More recently, WO2013037902, assigned to the electrode specialist company Industrie De Nora S.p.A., describes a novel fabrication technique to realise a GDE capable of withstanding 0.2 bar liquid pressure, which exceeds the 0.1 bar pressure produced by water under a 1 meter hydraulic head. The GDE described in WO2013037902 is, nevertheless, expensive and leaves little margin for error in that only a 0.1 bar overpressure will be enough to cause the highly caustic electrolyte to leak from the electrolyte chamber of the cell. Any defects in the GDE—no matter how tiny-will result in or create a risk of caustic leakage. Moreover, special manifolding is required on the cell to balance pressures.

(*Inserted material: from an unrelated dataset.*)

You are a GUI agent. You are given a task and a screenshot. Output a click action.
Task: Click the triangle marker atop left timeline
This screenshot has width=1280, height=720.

Similar or comparable situations or problems pertain in numerous other industrial electrochemical processes that may benefit from the use of gas depolarized GDEs, if they were practically viable. These include the electrochemical manufacture of: (a) hydrogen peroxide, (b) fuels from CO2, (c) ozone, (d) caustic (without chlorine), (e) potassium permanganate, (f) chlorate, (g) perchlorate, (h) fluorine, (i) bromine, (j) persulfate, and others. Electrometallurgical applications, such as metal electrowinning, could also benefit from the energy savings associated with anode depolarization; metal electro-deposition occurs at the cathode side of such cells, while oxygen is evolved at the anode. If oxygen evolution was replaced by hydrogen oxidation on a suitable gas diffusion anode, this would generate substantial energy savings. However, the mechanical characteristics of conventional GDEs make them unsuitable for delimiting narrow-gap chambers, thereby restricting their application in the undivided electrolysis cells that are widely used in electrometallurgical processes. Moreover, conventional GDEs would leak under the hydraulic head of electrolytic solutions commonly used in industrial size electrolysers. Several industrial electrochemical processes in the pulp and paper industry may also benefit from the use of gas depolarized GDEs, including: (a) “black liquor” electrolysis, (b) “Tall Oil recovery” and (c) chloride removal electrolysis. Flooding of GDEs after the build-up of even very mild liquid pressures is, furthermore, a particular and well-recognized problem in fuel cells, such as hydrogen-oxygen fuel cells.
In summary, a need exists for a Gas Diffusion Electrode that can be gas depolarized and utilised in electro-synthetic, electrochemical, fuel and/or electro-energy cells or devices. Preferably, the Gas Diffusion Electrode should be relatively inexpensive, robust and/or mechanically strong, and have a relatively high wetting pressure. There is a need for such Gas Diffusion Electrodes that can, consequently, be readily, generally and/or beneficially deployed as gas diffusion and gas depolarized electrodes in a variety of industrial electrochemical, fuel, electro-energy and/or electro-synthetic processes, cells and/or devices.
The reference in this specification to any prior publication (or information derived from it), or to any matter which is known, is not, and should not be taken as an acknowledgment or admission or any form of suggestion that the prior publication (or information derived from it) or known matter forms part of the common general knowledge in the field of endeavour to which this specification relates.